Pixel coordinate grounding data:
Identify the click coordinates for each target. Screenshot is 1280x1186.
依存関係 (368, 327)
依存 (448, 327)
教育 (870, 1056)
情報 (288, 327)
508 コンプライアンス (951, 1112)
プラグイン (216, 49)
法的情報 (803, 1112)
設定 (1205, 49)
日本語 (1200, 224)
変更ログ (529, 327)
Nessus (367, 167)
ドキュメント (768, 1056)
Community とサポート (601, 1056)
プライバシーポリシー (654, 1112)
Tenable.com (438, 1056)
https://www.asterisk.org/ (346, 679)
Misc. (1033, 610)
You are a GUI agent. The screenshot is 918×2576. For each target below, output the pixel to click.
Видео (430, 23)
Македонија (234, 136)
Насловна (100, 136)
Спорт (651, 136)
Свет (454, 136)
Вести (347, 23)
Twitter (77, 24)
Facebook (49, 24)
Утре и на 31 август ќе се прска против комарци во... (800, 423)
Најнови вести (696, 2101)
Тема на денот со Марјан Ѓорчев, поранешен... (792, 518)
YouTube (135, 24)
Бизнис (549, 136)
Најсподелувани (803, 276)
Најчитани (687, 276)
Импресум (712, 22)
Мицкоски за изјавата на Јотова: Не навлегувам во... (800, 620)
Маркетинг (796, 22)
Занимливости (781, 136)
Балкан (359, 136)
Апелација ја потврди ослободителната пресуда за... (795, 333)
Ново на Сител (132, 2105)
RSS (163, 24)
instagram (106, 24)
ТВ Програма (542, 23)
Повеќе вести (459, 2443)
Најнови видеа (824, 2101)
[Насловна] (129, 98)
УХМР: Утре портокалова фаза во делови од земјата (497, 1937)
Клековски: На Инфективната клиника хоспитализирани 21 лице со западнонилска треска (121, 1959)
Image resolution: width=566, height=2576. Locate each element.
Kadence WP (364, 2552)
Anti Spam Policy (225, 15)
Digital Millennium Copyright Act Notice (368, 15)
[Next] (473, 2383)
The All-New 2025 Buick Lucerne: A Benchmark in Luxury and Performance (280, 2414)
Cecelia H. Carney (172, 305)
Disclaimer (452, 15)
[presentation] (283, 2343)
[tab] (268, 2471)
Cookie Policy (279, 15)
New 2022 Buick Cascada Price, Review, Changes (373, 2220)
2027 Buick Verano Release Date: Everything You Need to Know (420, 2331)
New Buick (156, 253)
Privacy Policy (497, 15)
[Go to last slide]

_Work instructions_
Here the goal is to repeat each entry exactly.

_Answer_
Identify the click coordinates for each target. Screenshot is 1280x1186.
依存関係 (368, 327)
依存 (448, 327)
教育 (870, 1056)
情報 (288, 327)
508 コンプライアンス (951, 1112)
プラグイン (216, 49)
法的情報 (803, 1112)
設定 (1205, 49)
日本語 (1200, 224)
変更ログ (529, 327)
Nessus (367, 167)
ドキュメント (768, 1056)
Community とサポート (601, 1056)
プライバシーポリシー (654, 1112)
Tenable.com (438, 1056)
https://www.asterisk.org/ (346, 679)
Misc. (1033, 610)
You are a GUI agent. The screenshot is 918×2576. For each target below, output the pixel to click.
Видео (430, 23)
Македонија (234, 136)
Насловна (100, 136)
Спорт (651, 136)
Свет (454, 136)
Вести (347, 23)
Twitter (77, 24)
Facebook (49, 24)
Утре и на 31 август ќе се прска против комарци во... (800, 423)
Најнови вести (696, 2101)
Тема на денот со Марјан Ѓорчев, поранешен... (792, 518)
YouTube (135, 24)
Бизнис (549, 136)
Најсподелувани (803, 276)
Најчитани (687, 276)
Импресум (712, 22)
Мицкоски за изјавата на Јотова: Не навлегувам во... (800, 620)
Маркетинг (796, 22)
Занимливости (781, 136)
Балкан (359, 136)
Апелација ја потврди ослободителната пресуда за... (795, 333)
Ново на Сител (132, 2105)
RSS (163, 24)
instagram (106, 24)
ТВ Програма (542, 23)
Повеќе вести (459, 2443)
Најнови видеа (824, 2101)
[Насловна] (129, 98)
УХМР: Утре портокалова фаза во делови од земјата (497, 1937)
Клековски: На Инфективната клиника хоспитализирани 21 лице со западнонилска треска (121, 1959)
Image resolution: width=566, height=2576. Locate each element.
Kadence WP (364, 2552)
Anti Spam Policy (225, 15)
Digital Millennium Copyright Act Notice (368, 15)
[Next] (473, 2383)
The All-New 2025 Buick Lucerne: A Benchmark in Luxury and Performance (280, 2414)
Cecelia H. Carney (172, 305)
Disclaimer (452, 15)
[presentation] (283, 2343)
[tab] (268, 2471)
Cookie Policy (279, 15)
New 2022 Buick Cascada Price, Review, Changes (373, 2220)
2027 Buick Verano Release Date: Everything You Need to Know (420, 2331)
New Buick (156, 253)
Privacy Policy (497, 15)
[Go to last slide]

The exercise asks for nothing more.